* [Activity]:
Transcribe exactly every line from the one with "1600x852 pixels." to the last line of the listing below, including both.

Content starts

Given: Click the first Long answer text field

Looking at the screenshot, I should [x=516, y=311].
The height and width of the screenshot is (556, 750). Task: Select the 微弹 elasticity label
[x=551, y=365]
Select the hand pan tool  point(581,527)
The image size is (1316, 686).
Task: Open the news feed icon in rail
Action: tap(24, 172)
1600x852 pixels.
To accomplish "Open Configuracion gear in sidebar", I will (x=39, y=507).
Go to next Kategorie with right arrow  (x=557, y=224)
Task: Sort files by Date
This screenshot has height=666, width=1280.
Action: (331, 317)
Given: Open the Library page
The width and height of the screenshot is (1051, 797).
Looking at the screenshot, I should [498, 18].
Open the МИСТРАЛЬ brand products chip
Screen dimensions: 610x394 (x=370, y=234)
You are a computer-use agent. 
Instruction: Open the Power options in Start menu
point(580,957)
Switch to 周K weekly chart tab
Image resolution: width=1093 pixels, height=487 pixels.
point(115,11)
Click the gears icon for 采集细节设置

Content ends

* [Task solution]:
1600x852 pixels.
To accomplish "Open Configuracion gear in sidebar", I will (x=39, y=507).
Go to next Kategorie with right arrow  (x=557, y=224)
Task: Sort files by Date
This screenshot has height=666, width=1280.
Action: (331, 317)
Given: Open the Library page
The width and height of the screenshot is (1051, 797).
Looking at the screenshot, I should [498, 18].
Open the МИСТРАЛЬ brand products chip
Screen dimensions: 610x394 (x=370, y=234)
You are a computer-use agent. 
Instruction: Open the Power options in Start menu
point(580,957)
Switch to 周K weekly chart tab
Image resolution: width=1093 pixels, height=487 pixels.
point(115,11)
Click the gears icon for 采集细节设置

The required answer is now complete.